Methow Valley Radio from Winthrop
The station most likely to be heard first on local airwaves is KTRJ, which will broadcast from Winthrop at 93.7 FM. Methow Valley Radio, the nonprofit that secured the license, received its radio transmitter on Thursday (Feb. 27) and it is currently being tested, said Dave Corrigan, the lead member of the broadcasting team, by email.
Corrigan, his wife, Julie, and daughter Kaity have all been involved in radio for years, most recently managing, programming and hosting radio transmitters in Winthrop, Twisp and Entiat.
All three are amateur radio buffs with experience building electronic devices and radios, said Dave. Dave also has a background in two-way radio repair and installation, computer networking and TV repair.
In addition to helping with construction, Kaity, age 12, will head up the programming for youths. Because Dave has significant hearing loss, Kaity will ultimately handle the sound adjustment for broadcasts, said Dave.
The Corrigans have a head start on broadcasting equipment, having purchased the set-up used by the Friendship Alliance Church, which recently discontinued its low-power broadcasts.
Ultimately KTRJ plans to broadcast 24 hours a day. Program details are still being worked out, but Dave said they envision music, particularly by local artists; programs about agriculture and gardening; health care and fitness; food and cooking; and weather and recreation.
Before they can offer ’round-the-clock programs, they need to obtain equipment to be able to air broadcasts from the FCC emergency-alert system. The station is currently doing fundraising to acquire the $3,000 for the equipment.
Under their present plans, the station will broadcast to a three- to six-mile radius from Winthrop, but they are looking for sites that can reach further.
One of their goals is to operate independently of the commercial power grid, so that the station can broadcast during emergencies. “When the lights go out, we want to be able to keep ours on” to keep people informed in an emergency, said Dave.
Community input and volunteers interested in hosting a radio show are welcome, said Dave. To volunteer or for more information, contact Dave at 996-2545 or email@example.com.
American Legion radio from Twisp
The American Legion Post in Twisp has been granted the frequency at 105.5 FM, which would probably reach listeners within a four-mile radius from the Twisp headquarters, according to Tristan Gilbert, the service officer and commander of the Twisp Post.
Gilbert envisions broadcasting local music and educational programming, particularly for young people. Gilbert would also provide advice to veterans to assist them with applications for benefits such as health care, disability or life insurance.
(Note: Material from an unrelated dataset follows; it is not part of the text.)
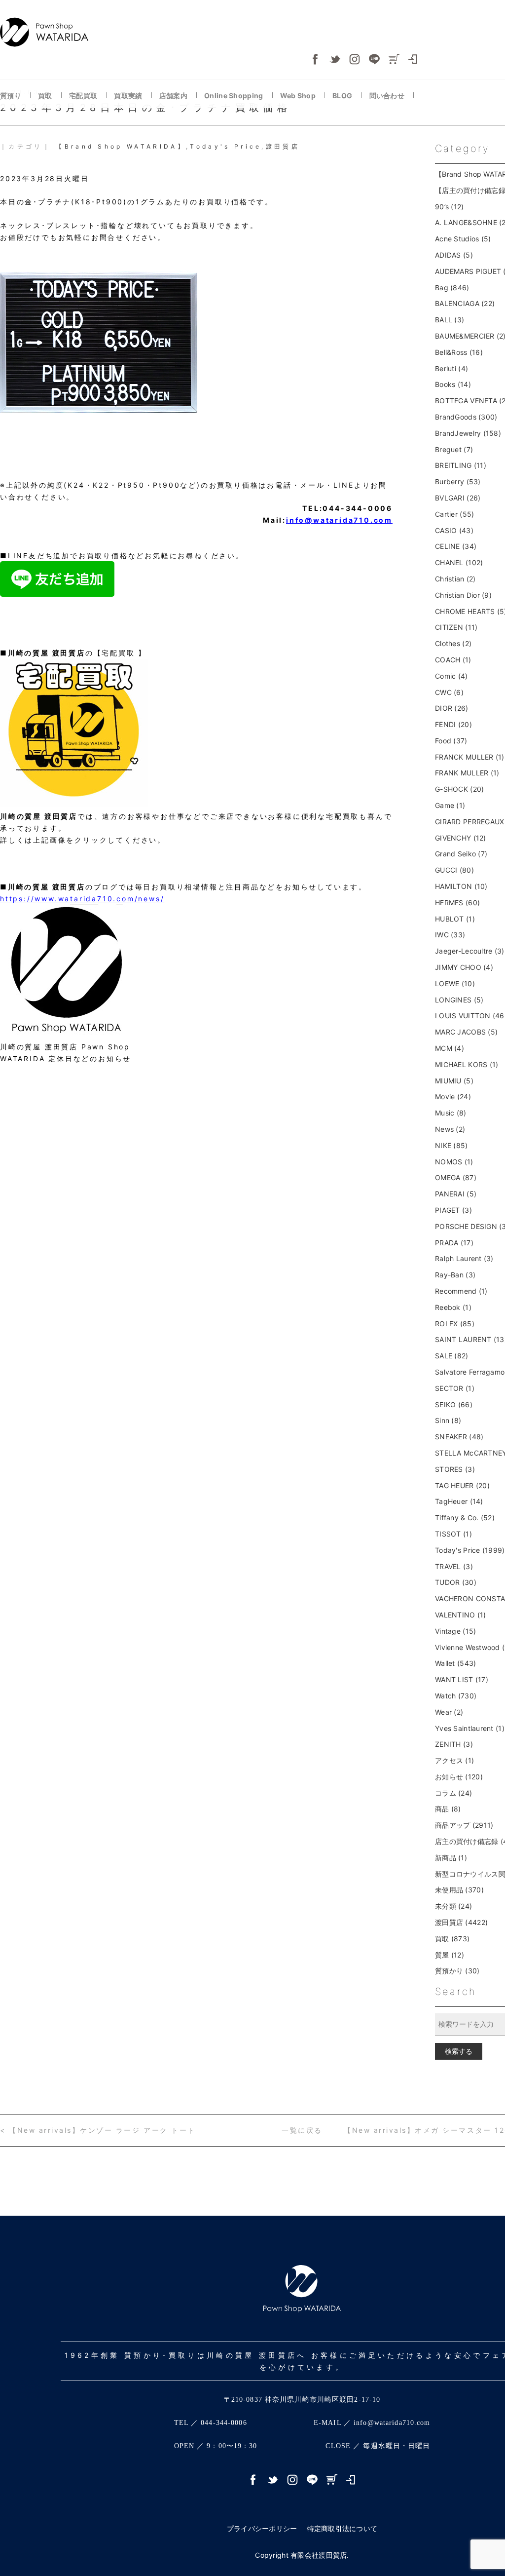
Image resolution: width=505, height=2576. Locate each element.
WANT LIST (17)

“It won’t be a big, expensive station,” said Gilbert, who said the organization needs to raise about $4,000 for basic equipment before they can do anything. Anyone interested in working with Gilbert on the station should contact him at 997-5838 or firstname.lastname@example.org.
St. Genevieve’s radio from Twisp
St. Genevieve’s Catholic Church received the third of the new local frequencies, at 107.1 FM. Father Matthew Nicks said some parishioners had expressed an interest in having Catholic radio programming in the Methow Valley, although they have no active plans yet for the station.
A church in Walla Walla that has its own radio station offered to apply for licenses for all the parishes in the Diocese of Spokane, and to cover the application costs, said Nicks. Nicks said the Walla Walla station had been very successful, so the church offered to help others “as an act of charity.”
“It came up unexpectedly,” said Nicks. “We figured, if they’re going to pay for it, we may as well put in an application.”
The parish ultimately hopes for 24-hour Catholic programming, including local broadcasts and sermons, but Nicks said there is considerable research to do about technology and other logistics before they can start broadcasting.